## How to complete this task
Do these statements agree with the passage on getting clearance at university? For each, answer yes or no and quote the deciding words. (a) Buying the gift cards required clearance from the Head of School. (b) The associate supervisor advised emailing the Head of School directly. (c) Official guidance usually explains procedures and priorities in full.

## Passage provided

Example two. I recently needed clearance to buy gift cards to thank my research participants. In theory, I needed only email this request to my supervisors who could clear it. In practice, because it’s a gift card (which is special, for reasons that remain mysterious), it needs clearance from the Head of School. Further, it’s not really appropriate for me to email the HoS directly; my associate supervisor recommended that I email my principal supervisor asking for clearance, who would in turn email the Head of School, to provide a correct paper trail.
Sometimes it’s about knowing who to email, or when. Sometimes it’s about knowing which things you don’t have to do, or which things are SUPER IMPORTANT to make sure get ticked. Procedures and priorities are rarely fully explained in the official guidance. Talk to your friends, colleagues, and supervisors.
When we have this knowledge in hand, it doesn’t feel obvious that navigating the system with grace is a result of good networking.
2. You know the faculty.

## Recorded information
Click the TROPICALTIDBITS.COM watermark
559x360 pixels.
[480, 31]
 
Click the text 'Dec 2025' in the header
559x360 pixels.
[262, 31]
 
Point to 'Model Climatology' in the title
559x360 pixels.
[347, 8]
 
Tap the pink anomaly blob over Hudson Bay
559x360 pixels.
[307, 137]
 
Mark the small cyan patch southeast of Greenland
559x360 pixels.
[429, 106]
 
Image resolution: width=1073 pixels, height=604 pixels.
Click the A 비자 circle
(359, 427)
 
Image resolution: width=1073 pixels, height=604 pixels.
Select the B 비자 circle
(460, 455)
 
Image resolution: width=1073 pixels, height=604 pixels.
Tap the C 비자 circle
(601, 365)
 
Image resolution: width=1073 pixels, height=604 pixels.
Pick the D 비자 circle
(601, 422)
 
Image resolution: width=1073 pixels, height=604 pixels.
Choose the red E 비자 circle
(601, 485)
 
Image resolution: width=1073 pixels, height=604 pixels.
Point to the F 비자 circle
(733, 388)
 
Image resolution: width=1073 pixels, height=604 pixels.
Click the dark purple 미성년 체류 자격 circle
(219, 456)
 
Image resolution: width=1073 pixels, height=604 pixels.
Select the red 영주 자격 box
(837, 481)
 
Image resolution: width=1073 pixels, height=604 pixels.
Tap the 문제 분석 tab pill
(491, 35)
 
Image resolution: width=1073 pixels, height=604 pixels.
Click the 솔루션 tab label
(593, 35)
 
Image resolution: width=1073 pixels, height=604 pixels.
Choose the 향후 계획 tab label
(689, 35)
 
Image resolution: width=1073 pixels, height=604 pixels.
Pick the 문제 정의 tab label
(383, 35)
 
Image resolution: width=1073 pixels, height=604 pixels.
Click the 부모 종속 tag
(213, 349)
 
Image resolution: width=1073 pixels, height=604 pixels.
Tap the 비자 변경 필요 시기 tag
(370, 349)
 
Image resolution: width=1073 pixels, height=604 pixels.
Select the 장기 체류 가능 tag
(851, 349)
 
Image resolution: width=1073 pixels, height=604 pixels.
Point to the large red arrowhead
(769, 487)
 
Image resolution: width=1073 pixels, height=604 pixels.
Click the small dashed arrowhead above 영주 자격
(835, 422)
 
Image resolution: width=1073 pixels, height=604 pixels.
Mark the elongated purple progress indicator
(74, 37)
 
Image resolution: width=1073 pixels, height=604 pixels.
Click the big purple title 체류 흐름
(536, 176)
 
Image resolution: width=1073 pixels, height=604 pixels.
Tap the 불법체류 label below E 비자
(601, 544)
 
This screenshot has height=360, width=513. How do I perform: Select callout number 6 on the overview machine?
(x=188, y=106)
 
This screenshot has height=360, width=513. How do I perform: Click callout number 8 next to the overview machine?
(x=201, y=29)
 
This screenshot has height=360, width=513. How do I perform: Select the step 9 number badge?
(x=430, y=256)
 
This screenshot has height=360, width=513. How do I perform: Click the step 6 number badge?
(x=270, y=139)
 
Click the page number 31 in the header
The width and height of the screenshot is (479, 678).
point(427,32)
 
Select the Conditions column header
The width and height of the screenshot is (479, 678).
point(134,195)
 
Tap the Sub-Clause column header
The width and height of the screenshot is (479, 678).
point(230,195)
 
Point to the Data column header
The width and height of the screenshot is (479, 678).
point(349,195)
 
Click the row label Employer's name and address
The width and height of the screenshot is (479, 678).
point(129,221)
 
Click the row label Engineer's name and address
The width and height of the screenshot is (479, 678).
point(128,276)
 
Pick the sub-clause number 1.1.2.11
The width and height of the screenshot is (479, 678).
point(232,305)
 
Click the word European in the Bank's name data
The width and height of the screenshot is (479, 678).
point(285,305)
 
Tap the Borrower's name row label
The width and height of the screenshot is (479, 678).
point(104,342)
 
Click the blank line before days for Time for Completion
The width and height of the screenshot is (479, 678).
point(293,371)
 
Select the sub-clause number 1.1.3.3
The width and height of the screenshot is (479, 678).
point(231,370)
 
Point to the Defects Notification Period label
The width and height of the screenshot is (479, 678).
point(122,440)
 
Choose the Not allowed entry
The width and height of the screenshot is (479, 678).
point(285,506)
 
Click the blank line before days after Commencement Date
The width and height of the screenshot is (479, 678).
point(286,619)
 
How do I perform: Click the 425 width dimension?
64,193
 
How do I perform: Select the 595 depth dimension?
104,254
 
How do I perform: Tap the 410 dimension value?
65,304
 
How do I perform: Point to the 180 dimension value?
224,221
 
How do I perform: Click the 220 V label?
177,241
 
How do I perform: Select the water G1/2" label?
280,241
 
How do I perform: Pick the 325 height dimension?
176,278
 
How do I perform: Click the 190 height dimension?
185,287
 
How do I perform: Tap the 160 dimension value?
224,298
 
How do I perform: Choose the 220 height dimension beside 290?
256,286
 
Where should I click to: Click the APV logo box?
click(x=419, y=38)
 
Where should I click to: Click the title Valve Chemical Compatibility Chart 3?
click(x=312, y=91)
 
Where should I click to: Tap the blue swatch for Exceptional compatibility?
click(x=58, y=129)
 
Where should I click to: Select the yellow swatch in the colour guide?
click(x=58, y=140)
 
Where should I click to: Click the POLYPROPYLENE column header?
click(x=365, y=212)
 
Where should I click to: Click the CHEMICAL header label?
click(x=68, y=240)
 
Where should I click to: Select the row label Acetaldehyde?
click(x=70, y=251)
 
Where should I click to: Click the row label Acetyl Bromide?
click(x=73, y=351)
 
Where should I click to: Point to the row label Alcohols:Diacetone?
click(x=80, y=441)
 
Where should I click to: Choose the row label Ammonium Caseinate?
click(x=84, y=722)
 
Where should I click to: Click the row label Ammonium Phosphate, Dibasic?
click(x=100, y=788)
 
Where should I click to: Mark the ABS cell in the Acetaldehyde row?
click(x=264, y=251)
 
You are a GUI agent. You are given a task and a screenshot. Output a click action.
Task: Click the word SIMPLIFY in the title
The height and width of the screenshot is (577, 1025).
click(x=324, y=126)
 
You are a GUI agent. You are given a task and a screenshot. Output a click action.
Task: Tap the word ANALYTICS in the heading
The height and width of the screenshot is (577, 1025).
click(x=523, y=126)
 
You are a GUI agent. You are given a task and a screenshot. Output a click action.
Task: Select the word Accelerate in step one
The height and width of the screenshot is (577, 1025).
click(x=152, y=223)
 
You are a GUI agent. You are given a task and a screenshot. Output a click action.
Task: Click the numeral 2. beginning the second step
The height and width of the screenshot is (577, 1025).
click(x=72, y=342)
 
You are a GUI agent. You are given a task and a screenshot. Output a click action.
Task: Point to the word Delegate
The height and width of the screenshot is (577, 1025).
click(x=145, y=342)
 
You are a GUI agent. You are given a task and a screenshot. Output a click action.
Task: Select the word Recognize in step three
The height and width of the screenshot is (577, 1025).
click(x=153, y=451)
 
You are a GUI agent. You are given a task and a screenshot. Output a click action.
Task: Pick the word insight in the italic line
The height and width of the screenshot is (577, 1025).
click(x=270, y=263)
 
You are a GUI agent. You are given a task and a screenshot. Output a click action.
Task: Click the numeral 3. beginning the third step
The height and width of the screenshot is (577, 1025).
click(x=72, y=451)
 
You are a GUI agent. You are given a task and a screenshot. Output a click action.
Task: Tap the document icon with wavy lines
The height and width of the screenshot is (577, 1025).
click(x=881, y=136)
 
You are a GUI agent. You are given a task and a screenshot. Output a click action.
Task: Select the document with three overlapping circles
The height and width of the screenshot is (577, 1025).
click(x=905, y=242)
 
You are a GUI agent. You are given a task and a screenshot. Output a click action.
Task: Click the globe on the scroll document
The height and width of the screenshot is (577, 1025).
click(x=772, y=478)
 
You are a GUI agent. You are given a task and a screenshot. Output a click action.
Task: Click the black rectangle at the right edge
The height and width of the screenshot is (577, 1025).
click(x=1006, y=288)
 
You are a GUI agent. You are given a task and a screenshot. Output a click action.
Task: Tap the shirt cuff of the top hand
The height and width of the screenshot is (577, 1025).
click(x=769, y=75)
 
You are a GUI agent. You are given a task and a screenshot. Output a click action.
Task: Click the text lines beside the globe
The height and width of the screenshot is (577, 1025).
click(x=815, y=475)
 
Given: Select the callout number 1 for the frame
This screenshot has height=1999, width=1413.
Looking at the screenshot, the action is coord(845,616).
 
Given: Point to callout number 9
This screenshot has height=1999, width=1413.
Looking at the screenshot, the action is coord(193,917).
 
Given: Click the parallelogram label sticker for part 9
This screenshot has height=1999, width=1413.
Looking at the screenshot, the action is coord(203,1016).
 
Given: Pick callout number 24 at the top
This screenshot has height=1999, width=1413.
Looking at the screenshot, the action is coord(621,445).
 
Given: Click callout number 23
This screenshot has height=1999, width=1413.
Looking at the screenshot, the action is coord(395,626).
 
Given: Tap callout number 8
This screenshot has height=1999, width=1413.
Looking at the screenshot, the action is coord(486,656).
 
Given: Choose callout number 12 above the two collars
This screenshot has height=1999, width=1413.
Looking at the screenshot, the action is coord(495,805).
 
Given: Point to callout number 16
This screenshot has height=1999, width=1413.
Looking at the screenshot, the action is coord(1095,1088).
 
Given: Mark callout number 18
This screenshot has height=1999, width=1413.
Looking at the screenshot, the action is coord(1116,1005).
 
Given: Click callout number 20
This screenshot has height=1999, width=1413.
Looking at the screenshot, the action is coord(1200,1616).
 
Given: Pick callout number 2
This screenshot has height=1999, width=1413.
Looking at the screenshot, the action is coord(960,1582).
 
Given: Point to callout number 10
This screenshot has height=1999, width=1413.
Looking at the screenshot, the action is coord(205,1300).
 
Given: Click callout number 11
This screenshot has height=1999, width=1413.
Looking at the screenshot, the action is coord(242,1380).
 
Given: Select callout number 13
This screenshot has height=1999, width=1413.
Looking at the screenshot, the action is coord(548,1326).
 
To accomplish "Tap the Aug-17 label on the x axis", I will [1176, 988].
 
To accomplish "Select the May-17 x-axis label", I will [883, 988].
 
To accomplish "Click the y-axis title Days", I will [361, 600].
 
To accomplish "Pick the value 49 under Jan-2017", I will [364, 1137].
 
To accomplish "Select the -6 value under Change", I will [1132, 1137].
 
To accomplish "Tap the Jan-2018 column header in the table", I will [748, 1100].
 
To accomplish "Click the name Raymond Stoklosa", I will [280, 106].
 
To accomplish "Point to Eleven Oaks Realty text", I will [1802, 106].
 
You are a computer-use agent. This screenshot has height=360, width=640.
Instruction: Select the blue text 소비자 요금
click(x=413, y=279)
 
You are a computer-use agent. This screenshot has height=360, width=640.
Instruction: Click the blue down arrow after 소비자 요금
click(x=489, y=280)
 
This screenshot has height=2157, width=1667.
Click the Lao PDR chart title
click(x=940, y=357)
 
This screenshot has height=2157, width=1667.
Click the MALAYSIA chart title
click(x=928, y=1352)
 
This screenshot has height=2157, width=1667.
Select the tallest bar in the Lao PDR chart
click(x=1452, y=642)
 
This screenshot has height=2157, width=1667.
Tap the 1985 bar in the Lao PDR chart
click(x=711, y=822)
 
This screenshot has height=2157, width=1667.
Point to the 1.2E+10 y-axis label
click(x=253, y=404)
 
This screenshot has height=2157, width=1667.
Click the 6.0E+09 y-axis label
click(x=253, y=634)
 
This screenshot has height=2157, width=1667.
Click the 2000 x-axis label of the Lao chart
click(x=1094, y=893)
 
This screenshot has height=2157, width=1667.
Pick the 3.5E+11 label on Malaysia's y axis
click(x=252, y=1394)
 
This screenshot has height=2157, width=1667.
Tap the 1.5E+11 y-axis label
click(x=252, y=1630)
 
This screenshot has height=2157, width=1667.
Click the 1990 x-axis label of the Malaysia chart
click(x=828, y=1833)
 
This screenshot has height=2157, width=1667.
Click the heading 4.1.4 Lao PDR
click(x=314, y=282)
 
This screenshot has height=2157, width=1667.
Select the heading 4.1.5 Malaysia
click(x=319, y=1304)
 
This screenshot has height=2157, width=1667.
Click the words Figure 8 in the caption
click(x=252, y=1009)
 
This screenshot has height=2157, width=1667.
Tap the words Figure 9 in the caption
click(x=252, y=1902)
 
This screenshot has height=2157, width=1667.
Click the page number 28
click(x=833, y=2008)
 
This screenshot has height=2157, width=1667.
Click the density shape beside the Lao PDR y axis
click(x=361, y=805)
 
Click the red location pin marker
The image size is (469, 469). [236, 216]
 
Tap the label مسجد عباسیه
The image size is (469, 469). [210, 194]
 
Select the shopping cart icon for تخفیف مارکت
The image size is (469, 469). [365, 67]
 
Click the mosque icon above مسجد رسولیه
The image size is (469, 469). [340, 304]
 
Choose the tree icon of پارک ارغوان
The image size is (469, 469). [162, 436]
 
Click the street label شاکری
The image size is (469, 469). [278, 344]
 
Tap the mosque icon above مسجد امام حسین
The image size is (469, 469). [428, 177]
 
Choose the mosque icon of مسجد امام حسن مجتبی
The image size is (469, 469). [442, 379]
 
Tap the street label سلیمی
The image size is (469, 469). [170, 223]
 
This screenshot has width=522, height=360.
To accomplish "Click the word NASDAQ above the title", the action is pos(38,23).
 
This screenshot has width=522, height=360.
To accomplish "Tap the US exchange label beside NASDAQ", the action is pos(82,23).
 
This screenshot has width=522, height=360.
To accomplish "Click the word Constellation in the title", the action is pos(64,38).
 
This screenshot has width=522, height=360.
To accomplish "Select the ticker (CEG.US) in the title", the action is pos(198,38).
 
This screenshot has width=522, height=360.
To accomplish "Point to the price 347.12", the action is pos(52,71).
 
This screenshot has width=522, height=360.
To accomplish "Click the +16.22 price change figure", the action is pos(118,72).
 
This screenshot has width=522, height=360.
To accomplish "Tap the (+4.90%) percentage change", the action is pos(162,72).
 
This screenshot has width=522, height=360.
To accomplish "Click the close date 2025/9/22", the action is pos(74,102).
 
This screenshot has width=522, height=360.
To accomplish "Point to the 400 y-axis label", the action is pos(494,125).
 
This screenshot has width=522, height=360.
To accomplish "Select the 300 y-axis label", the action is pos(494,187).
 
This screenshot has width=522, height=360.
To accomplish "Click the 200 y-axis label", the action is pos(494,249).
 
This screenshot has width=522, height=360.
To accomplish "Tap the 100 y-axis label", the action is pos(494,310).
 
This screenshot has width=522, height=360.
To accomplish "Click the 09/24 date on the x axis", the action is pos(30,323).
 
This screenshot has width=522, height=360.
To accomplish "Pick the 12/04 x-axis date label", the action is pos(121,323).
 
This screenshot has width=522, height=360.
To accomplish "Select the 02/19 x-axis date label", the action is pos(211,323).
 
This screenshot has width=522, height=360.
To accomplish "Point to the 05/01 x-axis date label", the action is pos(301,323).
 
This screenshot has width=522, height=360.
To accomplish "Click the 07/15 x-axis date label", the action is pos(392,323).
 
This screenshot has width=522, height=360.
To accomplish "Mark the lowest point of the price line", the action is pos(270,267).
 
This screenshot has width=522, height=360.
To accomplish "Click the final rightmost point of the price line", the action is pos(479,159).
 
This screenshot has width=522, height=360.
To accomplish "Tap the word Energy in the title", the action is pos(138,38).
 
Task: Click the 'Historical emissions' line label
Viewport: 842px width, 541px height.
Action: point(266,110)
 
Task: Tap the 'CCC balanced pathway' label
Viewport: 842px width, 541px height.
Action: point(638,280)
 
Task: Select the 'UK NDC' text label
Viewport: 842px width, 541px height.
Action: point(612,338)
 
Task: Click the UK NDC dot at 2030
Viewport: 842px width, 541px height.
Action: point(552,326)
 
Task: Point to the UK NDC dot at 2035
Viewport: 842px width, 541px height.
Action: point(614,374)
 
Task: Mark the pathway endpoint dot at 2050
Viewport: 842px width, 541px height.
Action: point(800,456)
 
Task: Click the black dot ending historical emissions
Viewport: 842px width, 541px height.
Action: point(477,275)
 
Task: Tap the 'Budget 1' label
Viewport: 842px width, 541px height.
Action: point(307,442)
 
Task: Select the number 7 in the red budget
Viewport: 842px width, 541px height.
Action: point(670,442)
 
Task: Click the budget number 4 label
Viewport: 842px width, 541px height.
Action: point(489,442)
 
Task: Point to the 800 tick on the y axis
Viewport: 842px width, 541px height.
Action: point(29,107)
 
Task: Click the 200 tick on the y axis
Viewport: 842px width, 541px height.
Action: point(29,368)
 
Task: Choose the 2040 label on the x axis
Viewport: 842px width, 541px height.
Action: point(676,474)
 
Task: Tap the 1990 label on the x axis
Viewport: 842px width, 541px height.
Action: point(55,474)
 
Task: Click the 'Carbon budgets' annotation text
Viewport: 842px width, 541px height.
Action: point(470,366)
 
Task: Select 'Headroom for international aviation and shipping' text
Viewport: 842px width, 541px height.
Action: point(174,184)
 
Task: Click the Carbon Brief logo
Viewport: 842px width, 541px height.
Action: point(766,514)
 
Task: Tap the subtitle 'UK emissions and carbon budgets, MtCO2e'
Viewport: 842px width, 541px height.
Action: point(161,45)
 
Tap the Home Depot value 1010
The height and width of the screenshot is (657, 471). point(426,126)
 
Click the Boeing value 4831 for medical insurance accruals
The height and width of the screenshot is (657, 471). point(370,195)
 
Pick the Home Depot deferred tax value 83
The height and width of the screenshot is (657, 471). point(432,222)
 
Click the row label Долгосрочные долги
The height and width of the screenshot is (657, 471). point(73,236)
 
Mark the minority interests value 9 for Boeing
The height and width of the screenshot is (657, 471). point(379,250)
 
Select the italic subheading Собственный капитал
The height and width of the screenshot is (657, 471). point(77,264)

## Result of this exercise
(a) Yes: "it needs clearance from the Head of School."
(b) No: "my associate supervisor recommended that I email my principal supervisor asking for clearance, who would in turn email the Head of School"
(c) No: "Procedures and priorities are rarely fully explained in the official guidance."